**ASSIGNED TASK:** The lines below should be written out again in full, exactly as they are.

**RECORDS:**

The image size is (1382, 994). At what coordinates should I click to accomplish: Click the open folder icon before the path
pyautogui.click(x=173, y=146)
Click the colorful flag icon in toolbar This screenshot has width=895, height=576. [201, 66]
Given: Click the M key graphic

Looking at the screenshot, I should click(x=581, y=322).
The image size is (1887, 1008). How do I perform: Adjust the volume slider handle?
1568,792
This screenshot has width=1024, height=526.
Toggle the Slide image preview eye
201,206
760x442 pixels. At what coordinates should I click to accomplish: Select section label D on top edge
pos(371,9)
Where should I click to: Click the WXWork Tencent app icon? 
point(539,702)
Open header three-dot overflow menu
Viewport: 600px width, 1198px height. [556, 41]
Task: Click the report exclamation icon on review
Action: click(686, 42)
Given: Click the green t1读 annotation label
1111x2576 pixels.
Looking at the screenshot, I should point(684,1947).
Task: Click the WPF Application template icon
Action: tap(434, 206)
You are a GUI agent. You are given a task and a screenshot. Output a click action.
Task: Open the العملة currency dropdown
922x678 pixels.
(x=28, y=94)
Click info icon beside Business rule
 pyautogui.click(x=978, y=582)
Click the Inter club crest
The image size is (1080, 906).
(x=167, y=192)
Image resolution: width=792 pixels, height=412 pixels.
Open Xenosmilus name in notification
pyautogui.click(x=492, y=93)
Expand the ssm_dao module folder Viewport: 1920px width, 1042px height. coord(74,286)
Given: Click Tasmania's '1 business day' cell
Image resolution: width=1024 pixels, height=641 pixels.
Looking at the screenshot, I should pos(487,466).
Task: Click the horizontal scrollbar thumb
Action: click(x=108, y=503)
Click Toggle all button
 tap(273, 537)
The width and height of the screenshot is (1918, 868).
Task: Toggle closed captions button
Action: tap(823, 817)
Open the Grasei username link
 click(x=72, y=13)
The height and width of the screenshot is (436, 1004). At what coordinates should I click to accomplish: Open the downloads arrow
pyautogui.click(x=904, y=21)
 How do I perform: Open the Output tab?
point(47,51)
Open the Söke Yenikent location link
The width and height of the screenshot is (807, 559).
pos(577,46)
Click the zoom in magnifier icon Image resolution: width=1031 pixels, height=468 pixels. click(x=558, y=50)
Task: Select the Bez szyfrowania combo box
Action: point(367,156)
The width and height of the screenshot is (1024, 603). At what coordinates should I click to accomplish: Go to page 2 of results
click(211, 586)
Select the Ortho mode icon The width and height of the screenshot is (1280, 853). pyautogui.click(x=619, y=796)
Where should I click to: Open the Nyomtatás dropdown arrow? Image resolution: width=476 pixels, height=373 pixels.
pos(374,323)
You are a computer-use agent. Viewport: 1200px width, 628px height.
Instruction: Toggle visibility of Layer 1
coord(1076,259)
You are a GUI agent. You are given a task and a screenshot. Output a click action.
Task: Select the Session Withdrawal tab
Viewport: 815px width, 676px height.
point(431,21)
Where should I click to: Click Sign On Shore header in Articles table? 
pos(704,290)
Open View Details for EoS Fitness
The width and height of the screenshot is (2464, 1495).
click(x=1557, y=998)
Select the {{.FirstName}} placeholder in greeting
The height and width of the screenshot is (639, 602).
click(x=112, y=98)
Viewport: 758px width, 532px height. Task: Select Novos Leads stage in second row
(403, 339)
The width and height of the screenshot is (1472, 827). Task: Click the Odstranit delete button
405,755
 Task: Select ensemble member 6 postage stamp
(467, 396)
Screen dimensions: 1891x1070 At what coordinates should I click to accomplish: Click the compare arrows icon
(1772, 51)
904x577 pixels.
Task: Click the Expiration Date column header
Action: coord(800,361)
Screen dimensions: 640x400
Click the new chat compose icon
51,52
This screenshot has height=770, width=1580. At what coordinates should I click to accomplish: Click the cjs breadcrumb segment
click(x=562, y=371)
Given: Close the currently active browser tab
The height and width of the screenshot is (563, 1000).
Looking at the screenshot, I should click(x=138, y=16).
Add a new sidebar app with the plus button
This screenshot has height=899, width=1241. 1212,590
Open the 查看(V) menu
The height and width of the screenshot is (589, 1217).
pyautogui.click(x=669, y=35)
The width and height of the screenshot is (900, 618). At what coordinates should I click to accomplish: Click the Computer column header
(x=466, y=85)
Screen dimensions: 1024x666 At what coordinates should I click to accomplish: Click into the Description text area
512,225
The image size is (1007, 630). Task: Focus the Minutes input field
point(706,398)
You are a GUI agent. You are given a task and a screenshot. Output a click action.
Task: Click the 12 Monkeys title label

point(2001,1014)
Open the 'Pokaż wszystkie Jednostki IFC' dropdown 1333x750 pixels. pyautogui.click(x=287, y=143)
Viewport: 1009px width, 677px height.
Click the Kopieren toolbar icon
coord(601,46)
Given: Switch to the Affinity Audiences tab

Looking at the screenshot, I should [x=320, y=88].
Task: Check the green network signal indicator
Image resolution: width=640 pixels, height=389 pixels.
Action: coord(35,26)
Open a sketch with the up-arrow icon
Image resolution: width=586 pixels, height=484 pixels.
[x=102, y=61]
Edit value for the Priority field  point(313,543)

**TASK ANSWER:**
The image size is (1382, 994). At what coordinates should I click to accomplish: Click the open folder icon before the path
pyautogui.click(x=173, y=146)
Click the colorful flag icon in toolbar This screenshot has width=895, height=576. [201, 66]
Given: Click the M key graphic

Looking at the screenshot, I should click(x=581, y=322).
The image size is (1887, 1008). How do I perform: Adjust the volume slider handle?
1568,792
This screenshot has width=1024, height=526.
Toggle the Slide image preview eye
201,206
760x442 pixels. At what coordinates should I click to accomplish: Select section label D on top edge
pos(371,9)
Where should I click to: Click the WXWork Tencent app icon? 
point(539,702)
Open header three-dot overflow menu
Viewport: 600px width, 1198px height. [556, 41]
Task: Click the report exclamation icon on review
Action: click(686, 42)
Given: Click the green t1读 annotation label
1111x2576 pixels.
Looking at the screenshot, I should point(684,1947).
Task: Click the WPF Application template icon
Action: tap(434, 206)
You are a GUI agent. You are given a task and a screenshot. Output a click action.
Task: Open the العملة currency dropdown
922x678 pixels.
(x=28, y=94)
Click info icon beside Business rule
 pyautogui.click(x=978, y=582)
Click the Inter club crest
The image size is (1080, 906).
(x=167, y=192)
Image resolution: width=792 pixels, height=412 pixels.
Open Xenosmilus name in notification
pyautogui.click(x=492, y=93)
Expand the ssm_dao module folder Viewport: 1920px width, 1042px height. coord(74,286)
Given: Click Tasmania's '1 business day' cell
Image resolution: width=1024 pixels, height=641 pixels.
Looking at the screenshot, I should pos(487,466).
Task: Click the horizontal scrollbar thumb
Action: click(x=108, y=503)
Click Toggle all button
 tap(273, 537)
The width and height of the screenshot is (1918, 868).
Task: Toggle closed captions button
Action: tap(823, 817)
Open the Grasei username link
 click(x=72, y=13)
The height and width of the screenshot is (436, 1004). At what coordinates should I click to accomplish: Open the downloads arrow
pyautogui.click(x=904, y=21)
 How do I perform: Open the Output tab?
point(47,51)
Open the Söke Yenikent location link
The width and height of the screenshot is (807, 559).
pos(577,46)
Click the zoom in magnifier icon Image resolution: width=1031 pixels, height=468 pixels. click(x=558, y=50)
Task: Select the Bez szyfrowania combo box
Action: point(367,156)
The width and height of the screenshot is (1024, 603). At what coordinates should I click to accomplish: Go to page 2 of results
click(211, 586)
Select the Ortho mode icon The width and height of the screenshot is (1280, 853). pyautogui.click(x=619, y=796)
Where should I click to: Open the Nyomtatás dropdown arrow? Image resolution: width=476 pixels, height=373 pixels.
pos(374,323)
You are a computer-use agent. Viewport: 1200px width, 628px height.
Instruction: Toggle visibility of Layer 1
coord(1076,259)
You are a GUI agent. You are given a task and a screenshot. Output a click action.
Task: Select the Session Withdrawal tab
Viewport: 815px width, 676px height.
point(431,21)
Where should I click to: Click Sign On Shore header in Articles table? 
pos(704,290)
Open View Details for EoS Fitness
The width and height of the screenshot is (2464, 1495).
click(x=1557, y=998)
Select the {{.FirstName}} placeholder in greeting
The height and width of the screenshot is (639, 602).
click(x=112, y=98)
Viewport: 758px width, 532px height. Task: Select Novos Leads stage in second row
(403, 339)
The width and height of the screenshot is (1472, 827). Task: Click the Odstranit delete button
405,755
 Task: Select ensemble member 6 postage stamp
(467, 396)
Screen dimensions: 1891x1070 At what coordinates should I click to accomplish: Click the compare arrows icon
(1772, 51)
904x577 pixels.
Task: Click the Expiration Date column header
Action: coord(800,361)
Screen dimensions: 640x400
Click the new chat compose icon
51,52
This screenshot has height=770, width=1580. At what coordinates should I click to accomplish: Click the cjs breadcrumb segment
click(x=562, y=371)
Given: Close the currently active browser tab
The height and width of the screenshot is (563, 1000).
Looking at the screenshot, I should click(x=138, y=16).
Add a new sidebar app with the plus button
This screenshot has height=899, width=1241. 1212,590
Open the 查看(V) menu
The height and width of the screenshot is (589, 1217).
pyautogui.click(x=669, y=35)
The width and height of the screenshot is (900, 618). At what coordinates should I click to accomplish: Click the Computer column header
(x=466, y=85)
Screen dimensions: 1024x666 At what coordinates should I click to accomplish: Click into the Description text area
512,225
The image size is (1007, 630). Task: Focus the Minutes input field
point(706,398)
You are a GUI agent. You are given a task and a screenshot. Output a click action.
Task: Click the 12 Monkeys title label

point(2001,1014)
Open the 'Pokaż wszystkie Jednostki IFC' dropdown 1333x750 pixels. pyautogui.click(x=287, y=143)
Viewport: 1009px width, 677px height.
Click the Kopieren toolbar icon
coord(601,46)
Given: Switch to the Affinity Audiences tab

Looking at the screenshot, I should [x=320, y=88].
Task: Check the green network signal indicator
Image resolution: width=640 pixels, height=389 pixels.
Action: coord(35,26)
Open a sketch with the up-arrow icon
Image resolution: width=586 pixels, height=484 pixels.
[x=102, y=61]
Edit value for the Priority field  point(313,543)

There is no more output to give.